LONDON — AstraZeneca will buy U.S. drugmaker MedImmune for $15.6 billion (11.5 billion euros) and with it, a share of the increasingly lucrative global vaccines market.

AstraZeneca PLC, which has been looking to strengthen its pipeline of future drugs as it faces patent challenges and escalating generic competition, said Monday it will pay $58 (42.63 euros) a share for MedImmune Inc., a 21 percent premium to the stock's close on Friday.

"This acquisition represents a transformational step to deliver our biologics strategy sooner than anticipated," said AstraZeneca Chief Executive David Brennan. "It creates a leading fully integrated biologics and vaccines business with critical mass and enhances AstraZeneca's R&D science base through which we will deliver a stronger product pipeline."

The deal, which AstraZeneca hopes to close in June, will increase the company's proportion of biotechnology drugs in its pipeline from 7 percent to 27 percent and enlarge its total pipeline by 45 projects to 163 projects.

That includes two late-stage products being developed by MedImmune, based in Gaithersburg, Md., which has more than 2,500 employees in facilities across the United States, Britain and the Netherlands.

One product is a follow-up to MedImmune's flagship childhood respiratory drug Synagis. The second is a refrigerated formulation of its FluMist inhaled influenza vaccine, which will probably be launched in the coming U.S. winter season.

AstraZeneca's decision to enter the vaccines market follows the purchase of U.S. vaccines maker Chiron by Novartis AG last year. AstraZeneca's British rival, GlaxoSmithKline PLC, and Paris-based Sanofi-Aventis SA already have large vaccines businesses.

Pharmaceutical companies are turning to vaccines to grow because the market has few producers and a reduced risk of generic competition. Interest was spurred by the emergence of the deadly strain of bird flu in Asia with no vaccine to protect against it.

Brennan said that the bidding process for MedImmune was "ferociously competitive."

MedImmune had previously resisted calls for a sale from shareholders disappointed with the company's share price and setbacks on drugs like FluMist. Activist investor and billionaire Carl Icahn recently revealed that he owns just over 1 percent of MedImmune stock, and called the company's management "lackluster."

Two weeks ago, MedImmune reversed course and said it would explore a possible sale.

Wayne Hockmeyer, MedImmune's board chairman and founder, denied that the sale was driven by the shareholder pressure.
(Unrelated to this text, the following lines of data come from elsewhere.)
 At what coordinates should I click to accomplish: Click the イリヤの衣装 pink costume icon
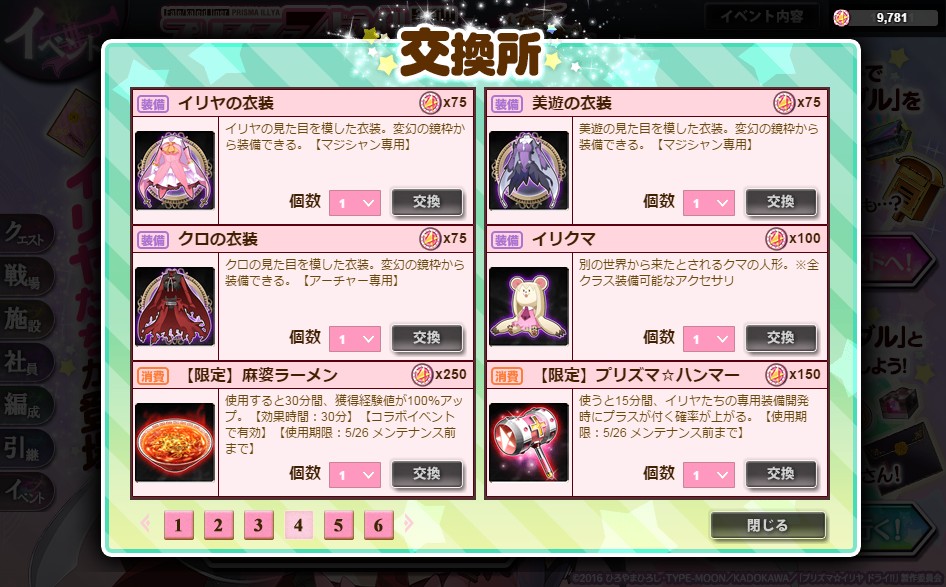[175, 171]
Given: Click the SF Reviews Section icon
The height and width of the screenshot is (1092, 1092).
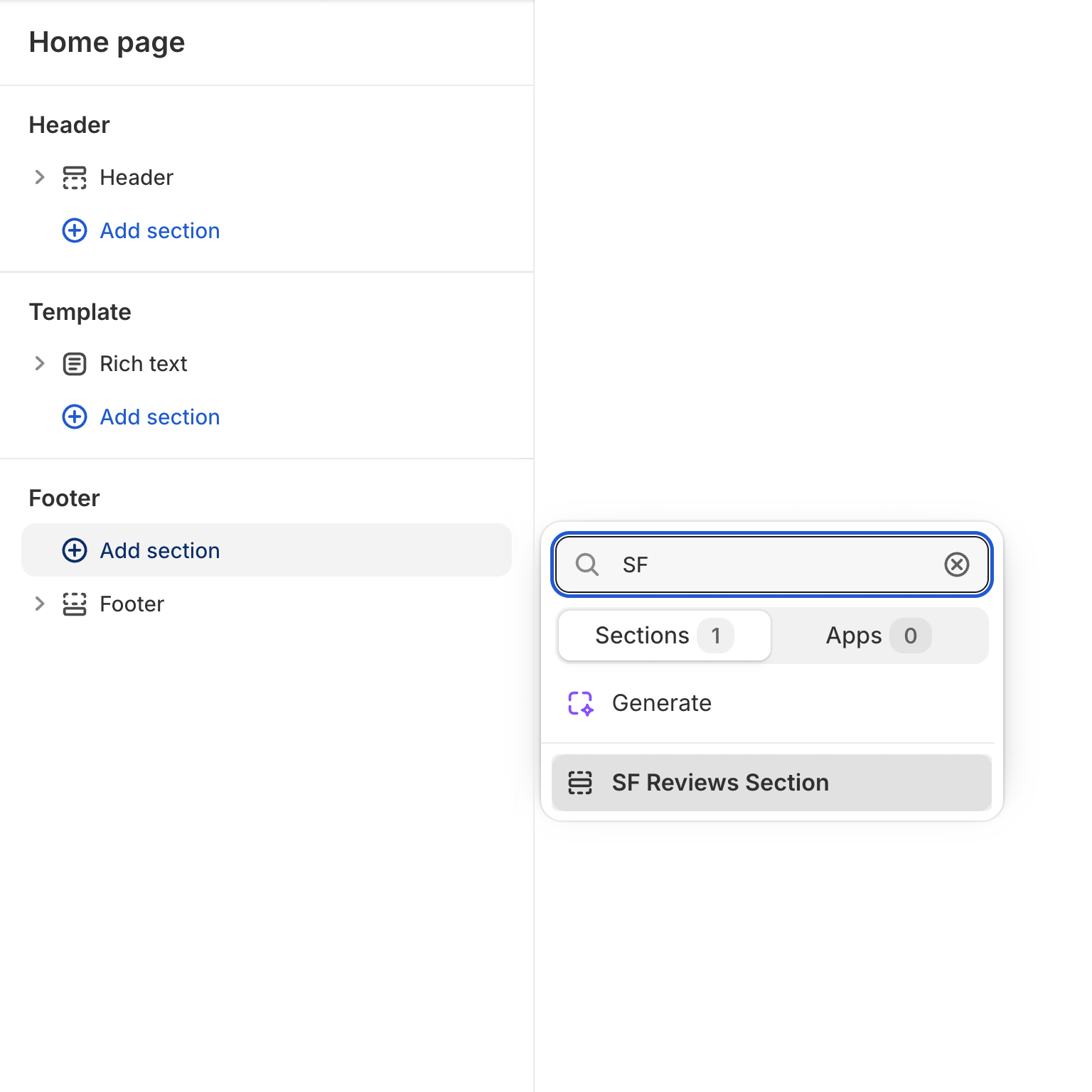Looking at the screenshot, I should click(x=580, y=783).
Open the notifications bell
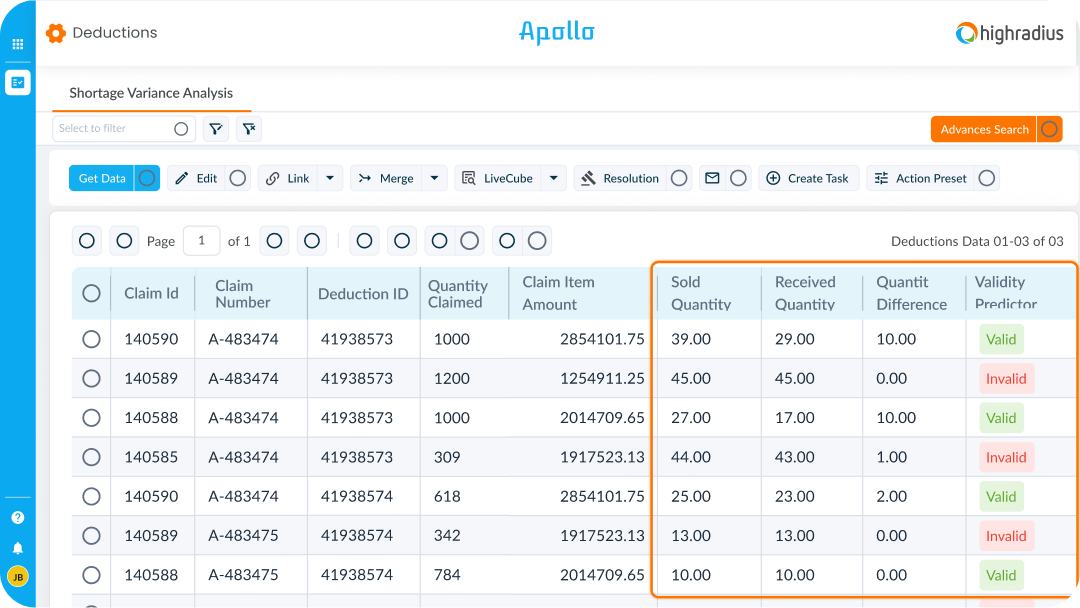 point(17,548)
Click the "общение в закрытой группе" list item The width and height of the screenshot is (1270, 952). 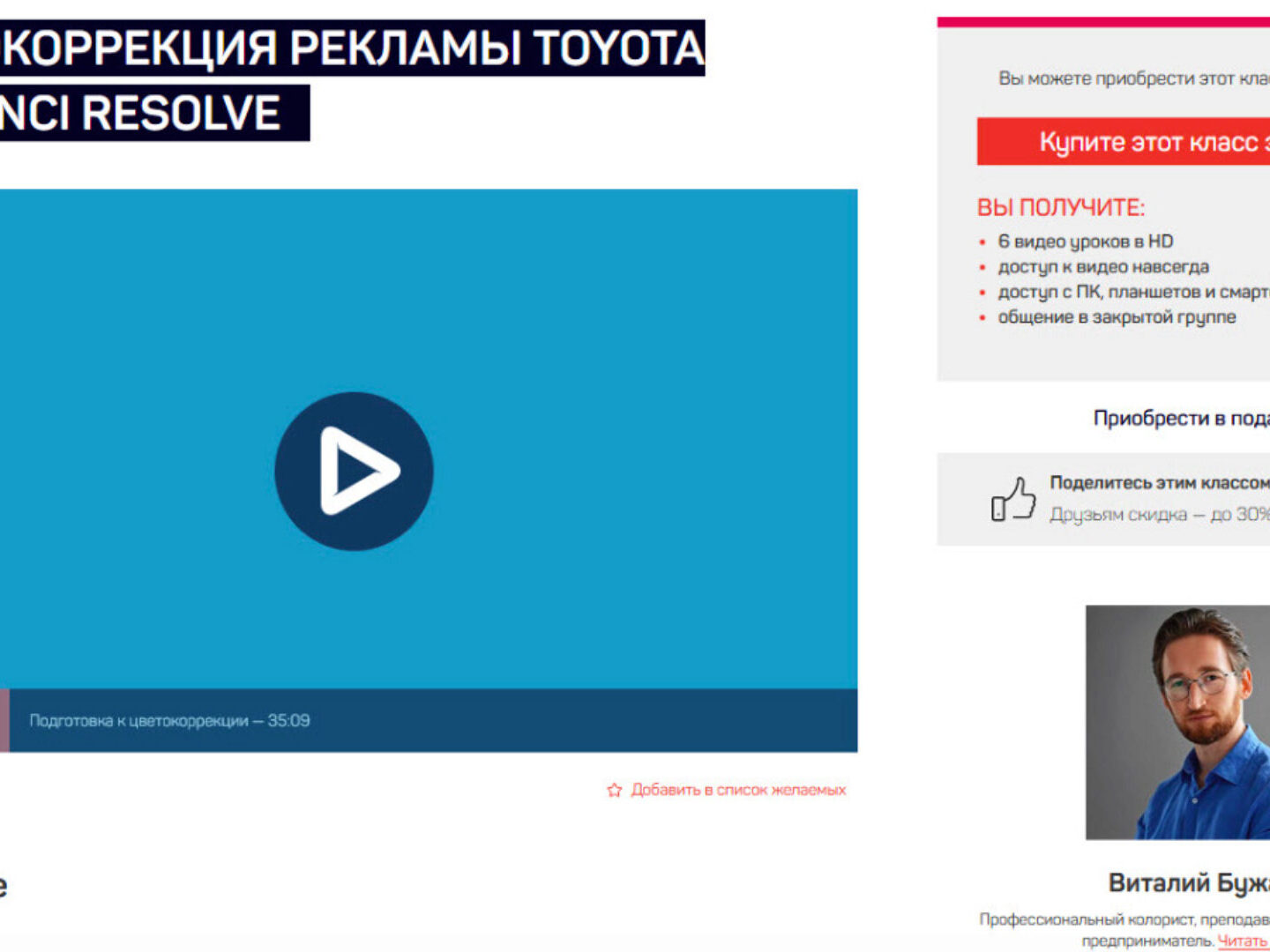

"That clearly wasn't a factor," he said. "In fact, what it (the sale) really shows is the management team here has done a fantastic job of creating remarkable value for the shareholders."

Hockmeyer said the "vast majority" of MedImmune's 2,500 employees would remain in their jobs, but added that he has not considered whether he will stay at the company he started in 1988.